* **TASK REQUIREMENTS**: When you reach the line containing "Given: Click the", start transcribing exactly and continue through the last line of the data, skipping every picture.

(Dataset entries)
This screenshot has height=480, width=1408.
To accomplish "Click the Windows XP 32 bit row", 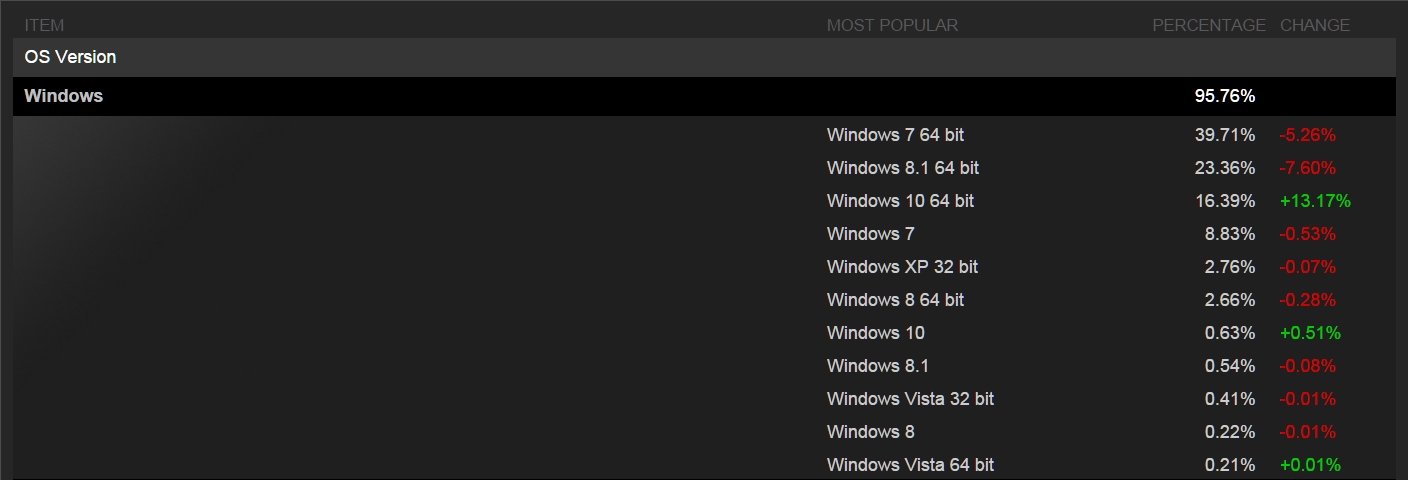I will click(x=902, y=267).
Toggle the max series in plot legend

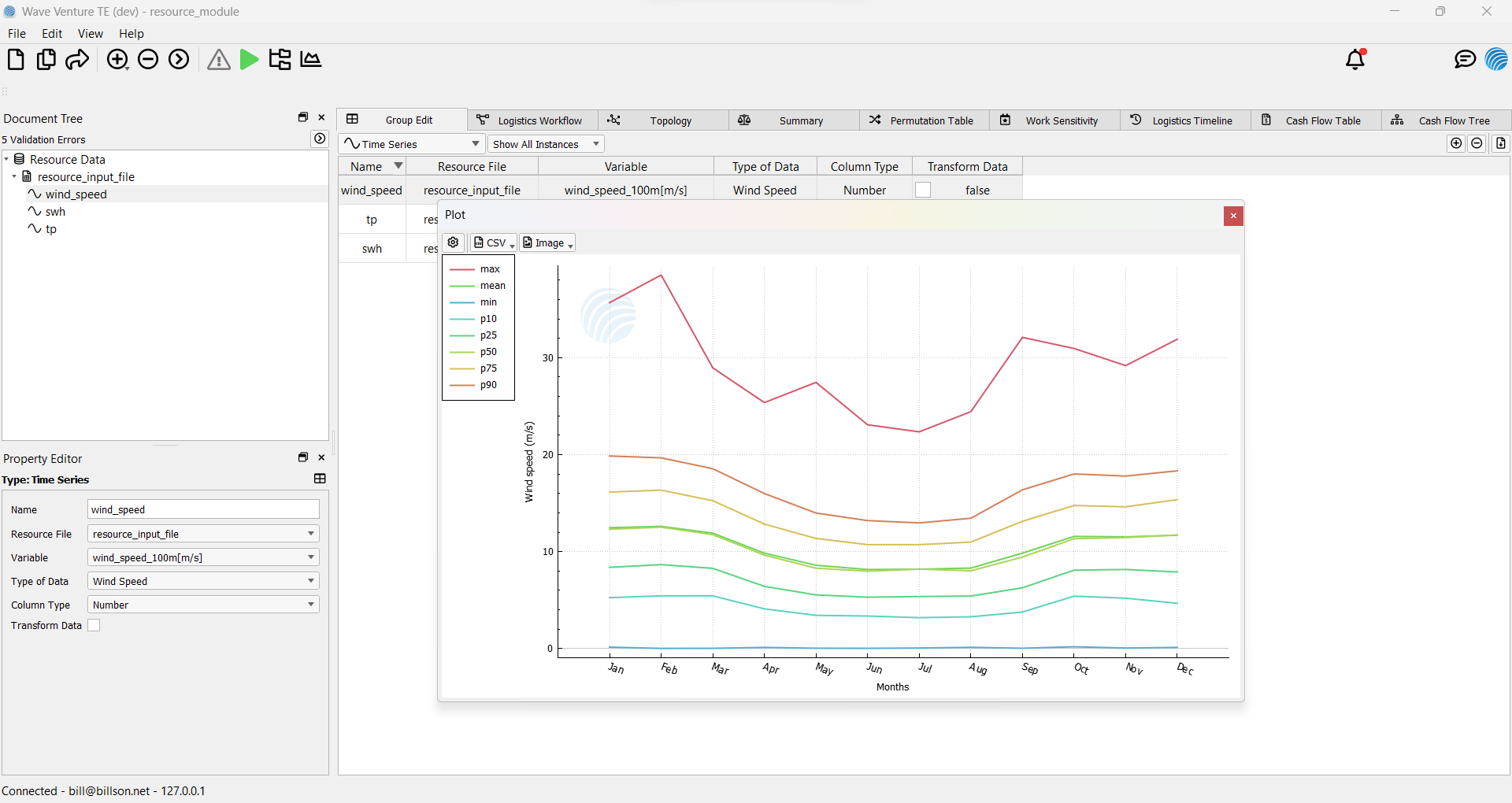pyautogui.click(x=490, y=269)
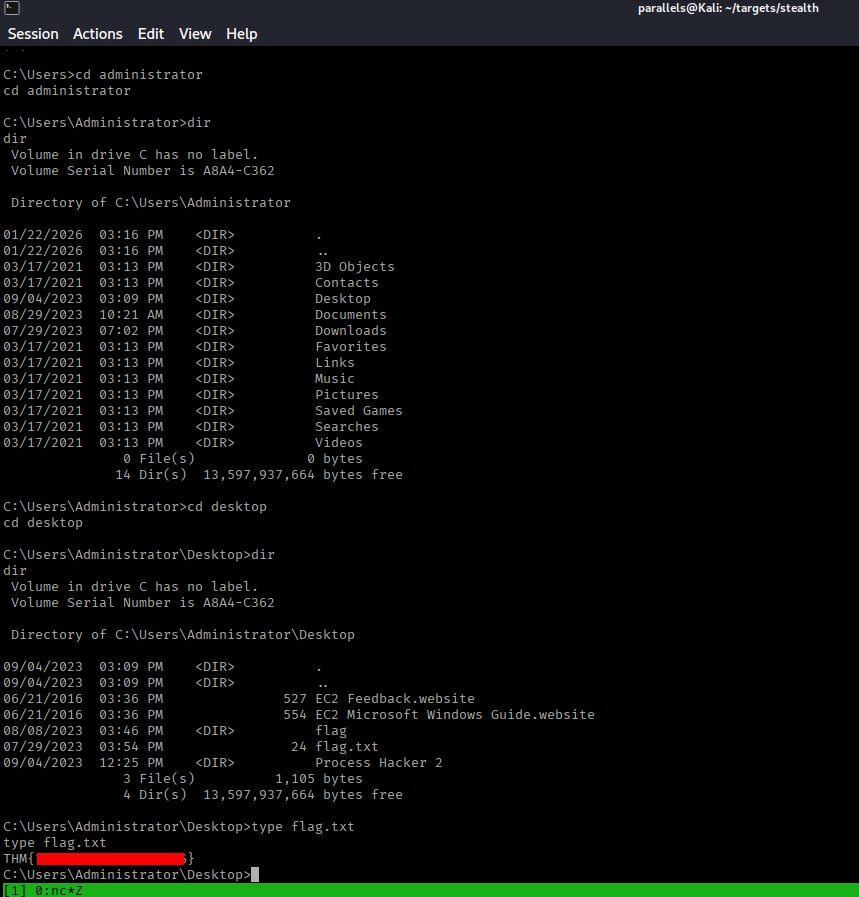Click the EC2 Feedback.website file entry

(x=394, y=699)
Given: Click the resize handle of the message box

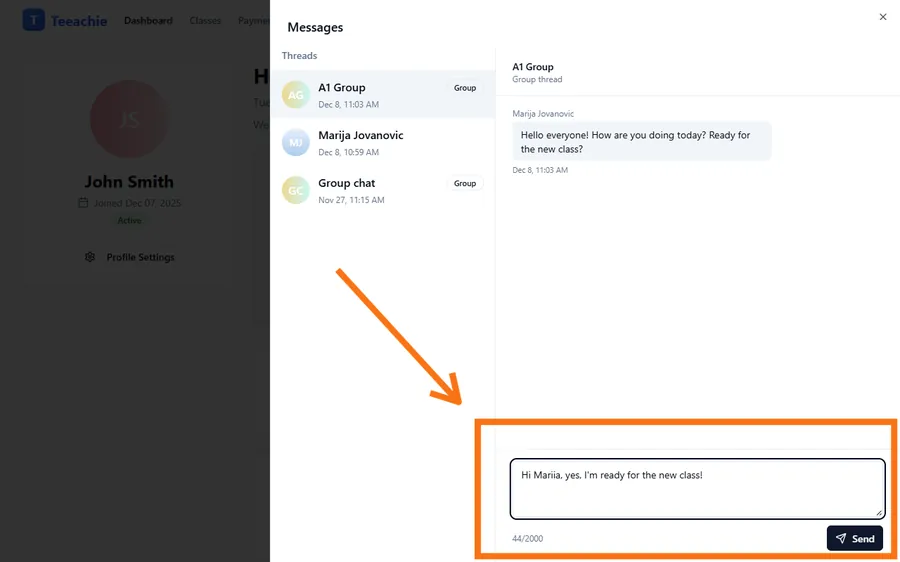Looking at the screenshot, I should (879, 513).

* **RESPONSE**:
Given: Click the resize handle of the message box

Looking at the screenshot, I should (879, 513).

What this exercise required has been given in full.